Brief a:
Show every line of the listing that contains the string "screenshot".

##### Source

There are almost no statics linking virtual tours to home sales and even less to rentals.

The only one I recall that Move/Homestore.com, who run Realtor.com, ever had was that in an earlier design of Realtor.com that let the house hunter have the homes with multiple still photos or virtual tours displayed first.

After the web surfing home shopper selected area, bedrooms, price, baths, etc, and clicked Search, they got a "sort screen" that asked;
Do you want to see homes with virtual tours listed first?Y/N
Do you want to see homes with multiple photos listed first? Y/N
According to Homestore/Move, the house hunters clicked Y for virtual tours 92% of the time

I got similar stories to the Realtor mentioned above from relocatiing sellers as I was shooting their home, about how they were only looking at homes with virtual tours and multiple photos in their destination city

What I'm considering is running an ad in one of the local real estate magazines about my Second Generation Virtual Tours with Full-Screen Viewing. with a screen capture of a particularly nice scene.

Instead of "selling" the real estate agents, I've found selling the "sellers" works better.

With home sales down because of the recession, the idea behind the ad will be something like; With slow home sales, don't you need a better way to get your home noticed? Take a look at a Second Generation Virtual Tour with Full-Screen Viewing at MySampleTour.com (not a real website).

The idea will to be to sell the home sellers and landlords.

##########
##### Stored records

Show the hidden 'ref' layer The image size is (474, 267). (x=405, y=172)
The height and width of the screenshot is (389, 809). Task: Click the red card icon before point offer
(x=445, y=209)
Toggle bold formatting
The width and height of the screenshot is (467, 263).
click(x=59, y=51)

##########

Brief b:
Retype the entire post about virtual tours above with no changes.

Exercise result a:
The height and width of the screenshot is (389, 809). Task: Click the red card icon before point offer
The width and height of the screenshot is (467, 263).

Exercise result b:
There are almost no statics linking virtual tours to home sales and even less to rentals.

The only one I recall that Move/Homestore.com, who run Realtor.com, ever had was that in an earlier design of Realtor.com that let the house hunter have the homes with multiple still photos or virtual tours displayed first.

After the web surfing home shopper selected area, bedrooms, price, baths, etc, and clicked Search, they got a "sort screen" that asked;
Do you want to see homes with virtual tours listed first?Y/N
Do you want to see homes with multiple photos listed first? Y/N
According to Homestore/Move, the house hunters clicked Y for virtual tours 92% of the time

I got similar stories to the Realtor mentioned above from relocatiing sellers as I was shooting their home, about how they were only looking at homes with virtual tours and multiple photos in their destination city

What I'm considering is running an ad in one of the local real estate magazines about my Second Generation Virtual Tours with Full-Screen Viewing. with a screen capture of a particularly nice scene.

Instead of "selling" the real estate agents, I've found selling the "sellers" works better.

With home sales down because of the recession, the idea behind the ad will be something like; With slow home sales, don't you need a better way to get your home noticed? Take a look at a Second Generation Virtual Tour with Full-Screen Viewing at MySampleTour.com (not a real website).

The idea will to be to sell the home sellers and landlords.